Risk, creativity and technology to drive TV's "third golden age"
Editor | 24-08-2013

Hollywood giant Kevin Spacey has implored broadcasters to embolden themselves and adopt technology such as over-the-top services to enter what could be a third golden age for television.
Delivering the prestigious McTaggart Lecture at the Edinburgh Television Festival, Spacey said he believed that a revolution has already occurred in the TV industry with the likes of HBO, AMC and crucially Netflix — for whom the actor starred in the landmark House of Cards original programme that attracted multiple EMMY award nominations — driving a revolution in the way in which viewers consume television.
"The audience wants control. They want freedom. If they want to binge – as they've been doing on House of Cards – then we should let them binge. We have learned the lesson that the music industry didn't learn: give people what they want, when they want it, in the form they want it in, at a reasonable price, and they'll more likely pay for it,” Spacey said.

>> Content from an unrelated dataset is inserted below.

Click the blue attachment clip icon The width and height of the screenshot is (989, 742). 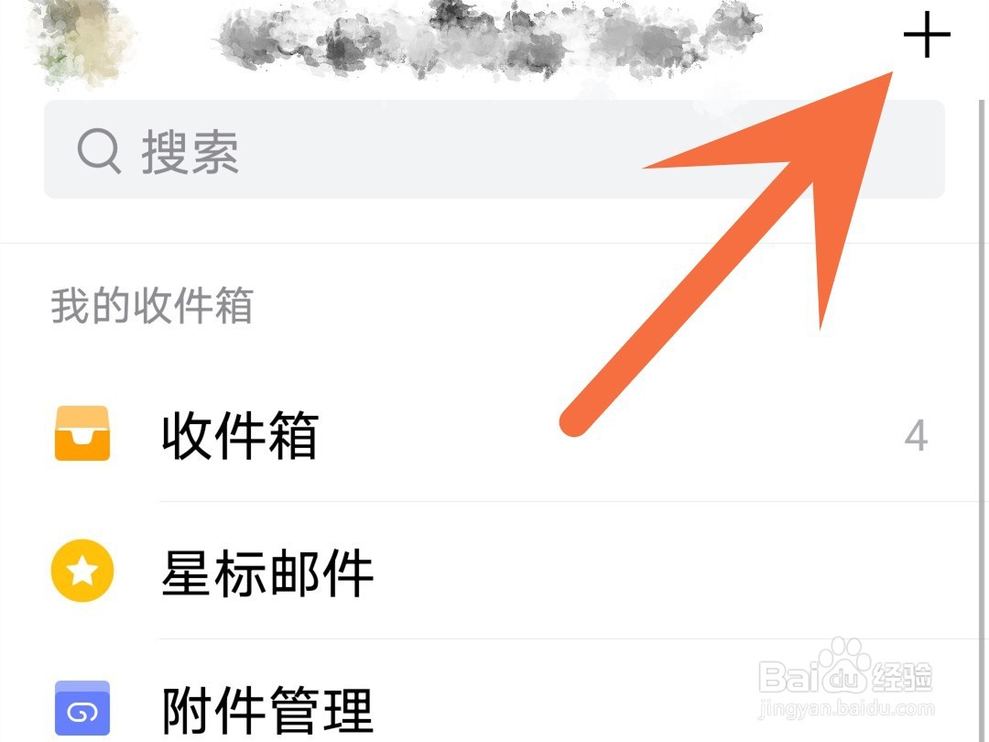(82, 708)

However he warned that traditional broadcasters could be left trailing in the wake of those at the vanguard of this revolution to the industry's inherent risk aversion and inability to respond to change. "Our challenge now is to keep the flame of this revolutionary programming alive by continuing to seek out new talent, nurture it, encourage it, challenge it, give it home and the kind of autonomy … it deserves,” he added. Interestingly, Spacey believes that by providing compelling content at reasonable prices, the industry could fend off in the main the challenges presented by piracy.